→ **BRIEF**: Turn the material below into a numbered list with one line per item, leaving out blank lines and all pictures.

____________________

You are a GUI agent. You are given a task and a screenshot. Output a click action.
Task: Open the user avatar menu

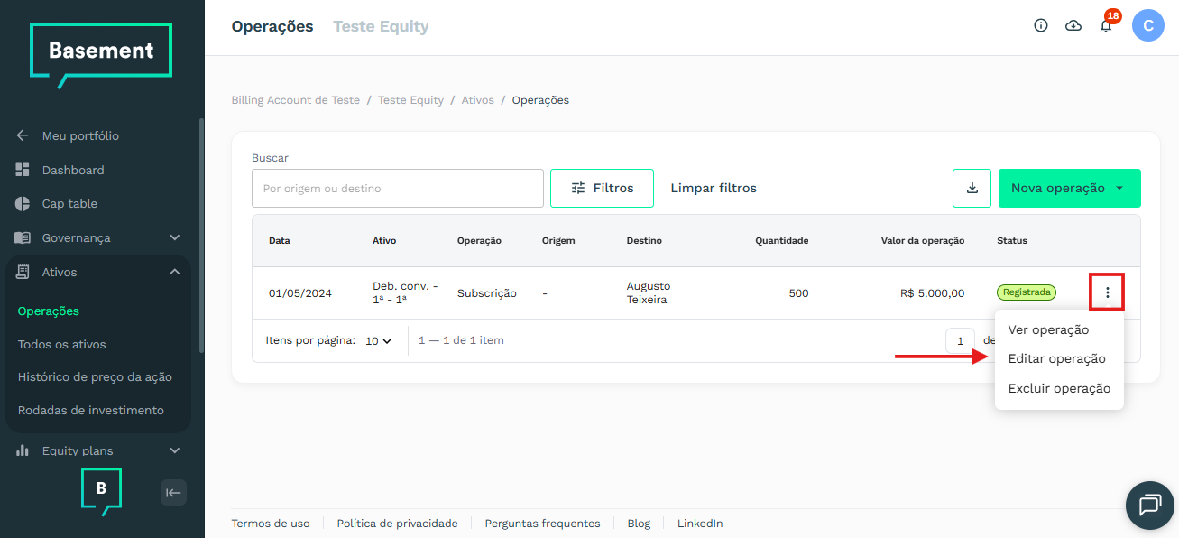point(1148,25)
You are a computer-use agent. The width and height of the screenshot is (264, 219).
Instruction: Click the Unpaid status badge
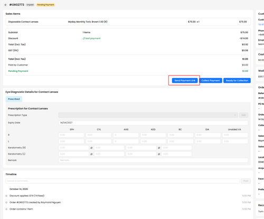30,5
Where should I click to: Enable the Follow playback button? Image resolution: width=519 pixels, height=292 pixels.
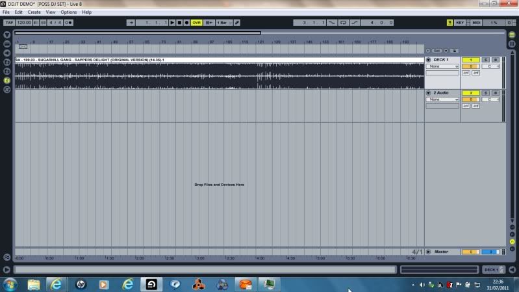pos(131,23)
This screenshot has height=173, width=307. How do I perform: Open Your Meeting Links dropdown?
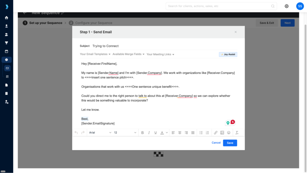[160, 54]
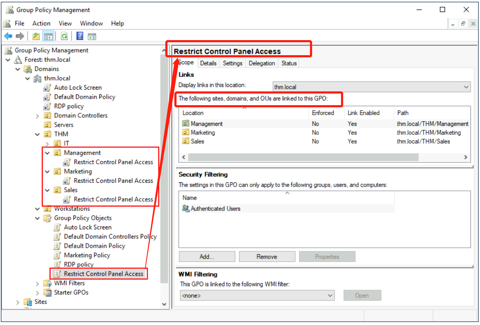Collapse the Management OU in the tree
The height and width of the screenshot is (325, 480).
(47, 153)
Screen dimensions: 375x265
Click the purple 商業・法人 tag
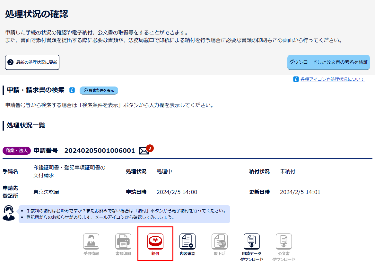[17, 151]

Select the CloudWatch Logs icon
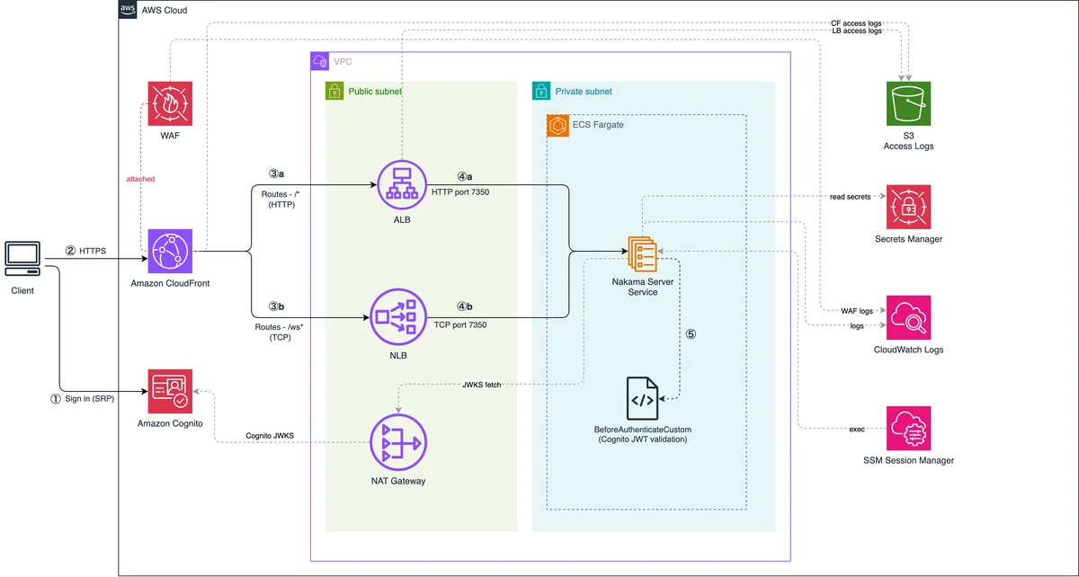click(908, 317)
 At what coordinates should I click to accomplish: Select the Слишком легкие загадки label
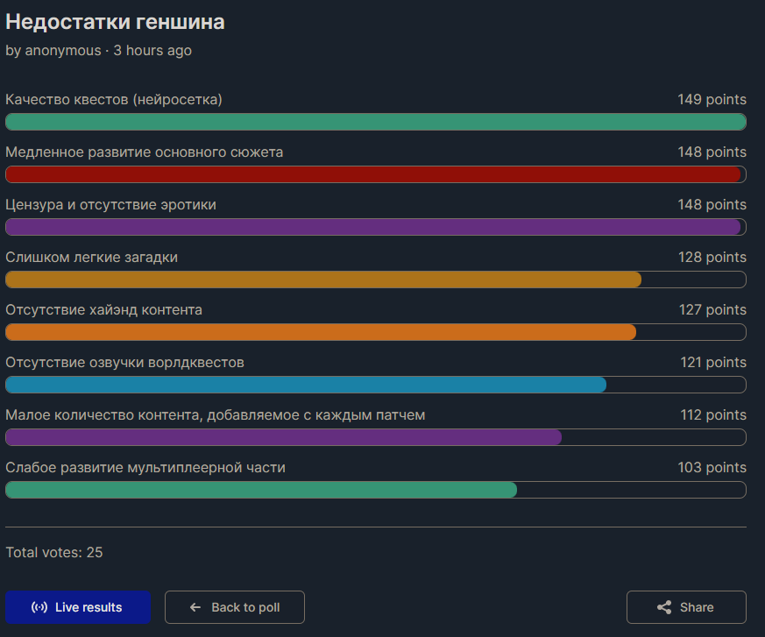92,257
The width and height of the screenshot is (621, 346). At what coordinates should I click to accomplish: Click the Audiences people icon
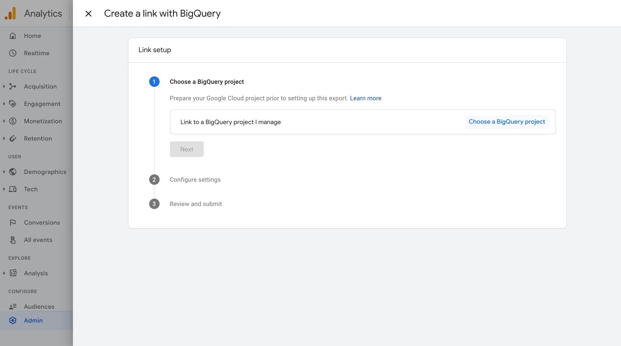(13, 307)
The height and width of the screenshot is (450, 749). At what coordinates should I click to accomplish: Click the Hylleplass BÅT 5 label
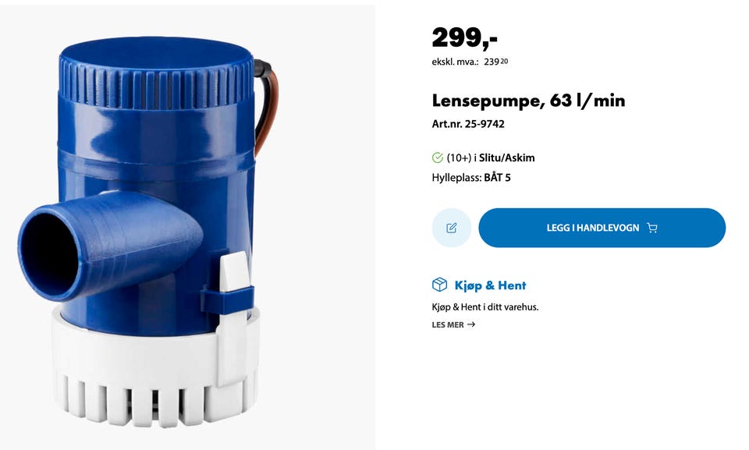[x=471, y=178]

____________________

→ **CORRECT RESULT**:
1. You are a GUI agent. You are given a task and a screenshot. Output a click action.
2. Task: Open the user avatar menu
3. point(1148,25)
4. You are a computer-use agent. The width and height of the screenshot is (264, 219).
5. Instruction: Click the Unpaid status badge
6. 30,5
7. Where should I click to: Enable the Follow playback button? Image resolution: width=519 pixels, height=292 pixels.
8. pos(131,23)
9. This screenshot has height=173, width=307. How do I perform: Open Your Meeting Links dropdown?
10. [160, 54]
11. Collapse the Management OU in the tree
12. The height and width of the screenshot is (325, 480).
13. (47, 153)
14. Screen dimensions: 375x265
15. Click the purple 商業・法人 tag
16. [17, 151]
17. Select the CloudWatch Logs icon
18. click(908, 317)
19.  At what coordinates should I click to accomplish: Select the Слишком легкие загадки label
20. 92,257
21. The width and height of the screenshot is (621, 346). At what coordinates should I click to accomplish: Click the Audiences people icon
22. (13, 307)
23. The height and width of the screenshot is (450, 749). At what coordinates should I click to accomplish: Click the Hylleplass BÅT 5 label
24. [x=471, y=178]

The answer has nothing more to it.